At FCA, we always need help with mailings, filing, organizing the library, tabulating survey results and sorting out our many materials, so when Sara Kruse approached FCA’s Program Director Donna Schempp to ask if we needed volunteer help, we were thrilled.
Sara started coming to the office once a week and soon became invaluable to the workings of FCA. She has helped us for the past three years, but she is now moving to the Northernmost part of California, and will be sorely missed around the office.
Before she left, Sara related her story of caregiving. She was formerly a client of FCA’s. She says that the support she received helped her to get through the challenges of caring for her mother, and that is why she wanted to give back through volunteer work. Many of the themes of her story will resonate with others of you who are also family caregivers.
Sara and her brother cared for her mother for many years and through varying illnesses before dementia set in. Finally, her behavior became difficult to deal with and Sara went to help her brother, who had been the primary caregiver for her mother. Problems multiplied and after her mother actually ate a thermometer, she ended up in the hospital. While there, her mother fell and broke her pelvis and then developed congestive heart failure. Sara soon learned that patients who have dementia need their families to be on constant alert to make sure their loved ones get proper care in the hospital. It was then that Sara realized that her mother was going to need full-time care and moved her mother to California to live with her. Over the next few years, her mother became incontinent, had compression fractures due to osteoporosis, and was agitated due to her dementia.
Although dealing with her own disability, Sara took on the care of her mother for two years, and continued to care for her for another year in a nursing home after her mother broke her thigh and was unable to walk again. As when her mother was in the hospital, she found her mother needed a constant advocate in the nursing home to guarantee she was well cared for.
During that time, Sara experienced some common consequences of caregiving. She said the first thing was that she ran up credit card debt in order to cover her own expenses while caring for her mother. Her brother helped with some finances, which meant he was unable to retire as they needed his earning power to cover the bills.
Second, she developed stress-related illnesses, such as high blood pressure, weight gain, depression, stomach distress and disturbed sleep. Meanwhile, she was still having surgeries for her own disability. Navigating the maze of getting Medi-Cal for her mother when she went to the nursing home, she says, was another nightmare.

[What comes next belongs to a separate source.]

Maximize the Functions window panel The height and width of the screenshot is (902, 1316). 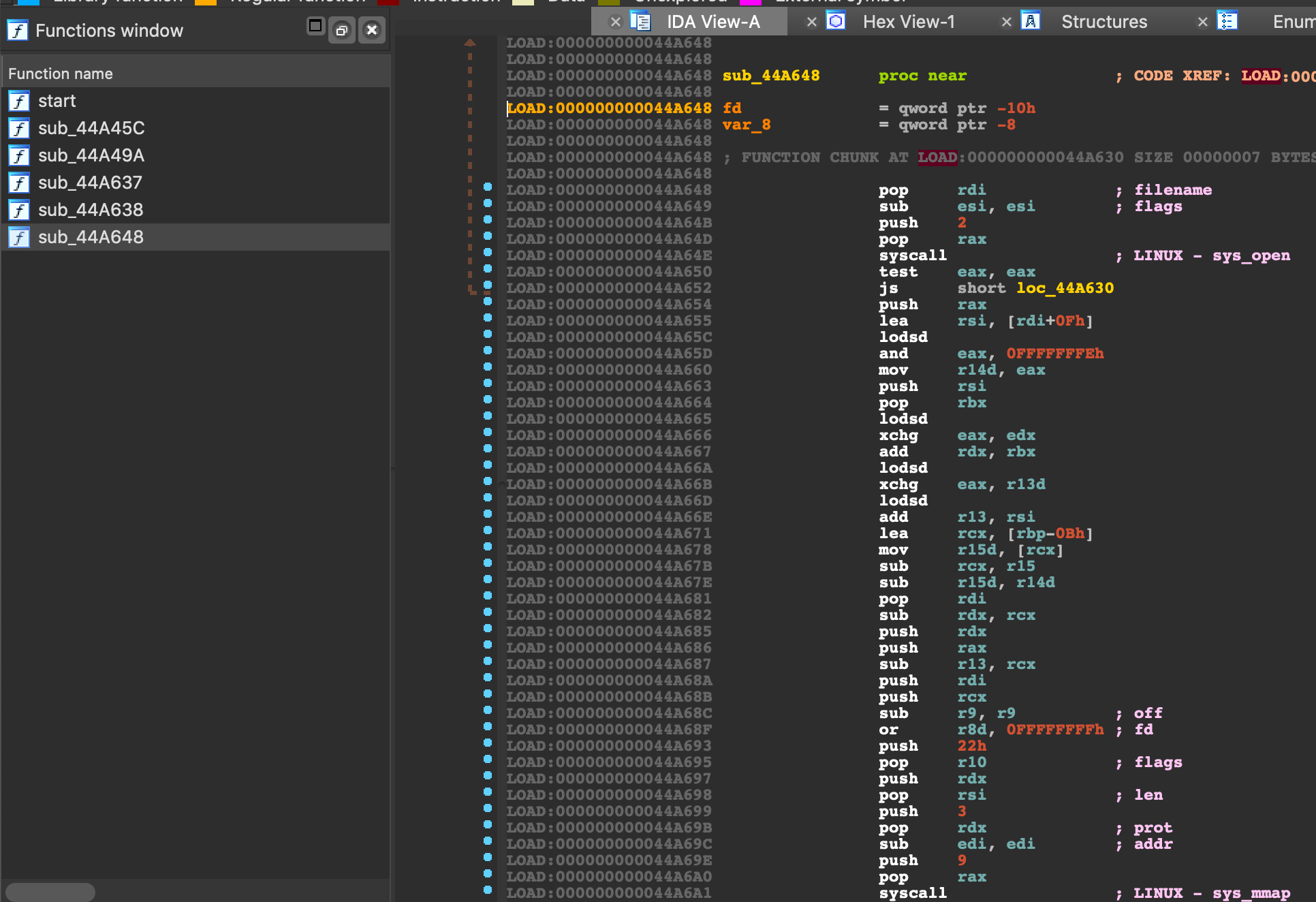pyautogui.click(x=315, y=27)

Like others who have had to put their lives on hold while caregiving, Sara has had to deal with paying very high premiums for health insurance. After her COBRA plan expired, she had to use the California Major Medical Plan, and her monthly insurance costs rose from $380 per month to more than $900 per month. Having a pre-existing condition makes getting medical insurance very difficult if you are not working for a company. Also, she did not pay into social security during that time, thus reducing her monthly social security income now that she is 65.
There are a few things Sara feels all caregivers go through. The first is guilt. She says she can still remember all those little things she didn’t do right, and the times that she was impatient and blamed herself for her mother’s problems.

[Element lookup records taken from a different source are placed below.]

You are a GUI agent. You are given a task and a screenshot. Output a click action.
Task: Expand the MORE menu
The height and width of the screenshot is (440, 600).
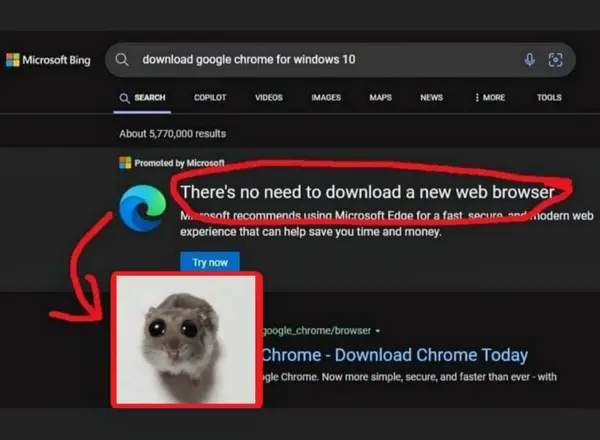[488, 98]
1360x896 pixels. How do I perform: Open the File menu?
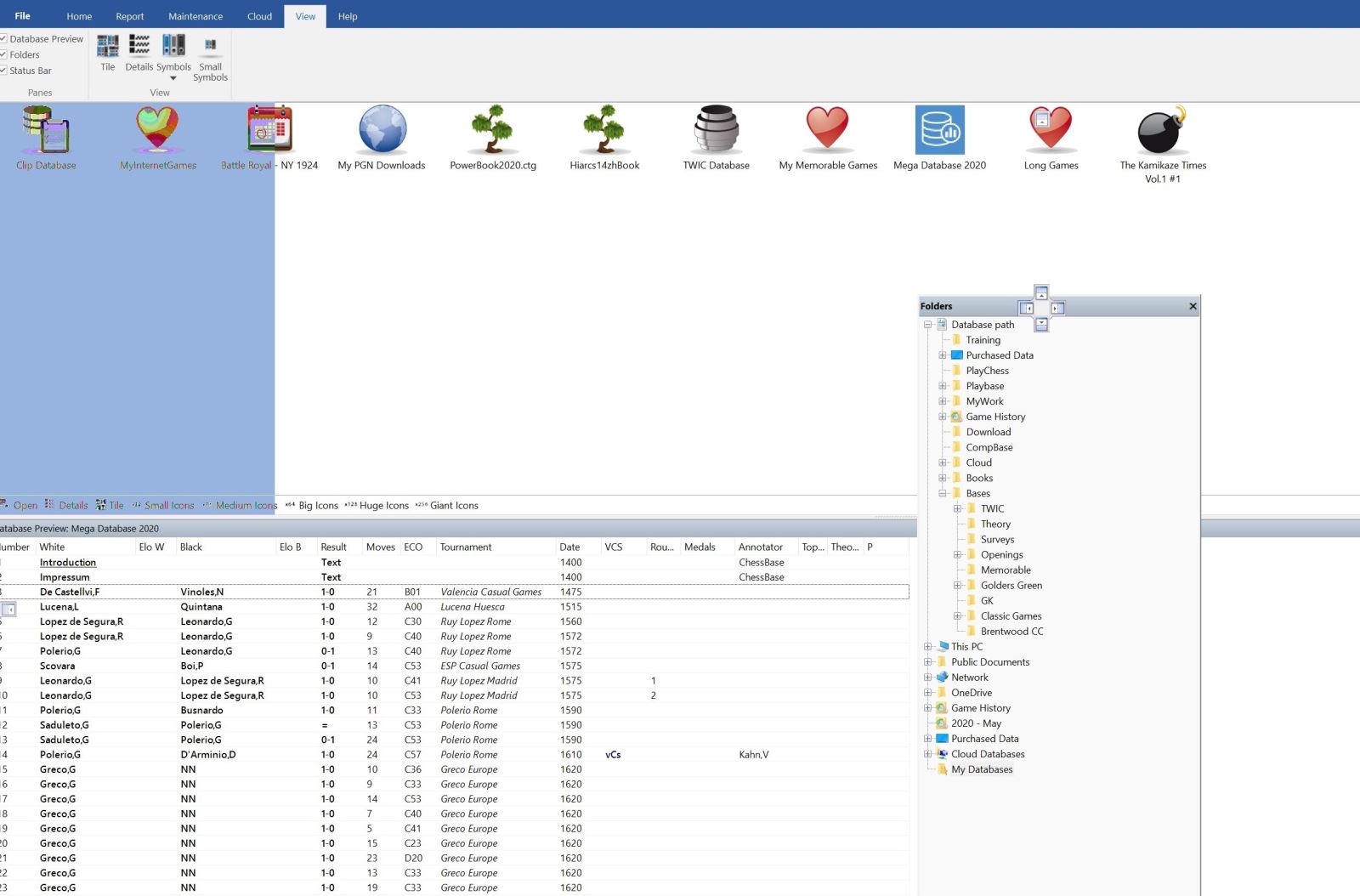pyautogui.click(x=23, y=16)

Second is isolation. Sara says all caregivers need help, whether from family, friends or other social supports. Caregivers don’t need to protect others from their complaints—sometimes complaining is very therapeutic.
Third is support. This means not being criticized by others, having others help in the caregiving and just getting understanding. Respite care is also a part of this. Luckily, Sara and her brother worked well together—but Sara knows this isn’t true for all families.
As Sara moves into her new home near the ocean, we wish her tranquility and good health. We thank her for her expert skills, her sense of humor and her willingness to tackle any task. We were fortunate in having someone who not only was familiar with the challenges of caregiving, but with the challenges of office work too! And we are actively searching for volunteers to fill the space left by her absence.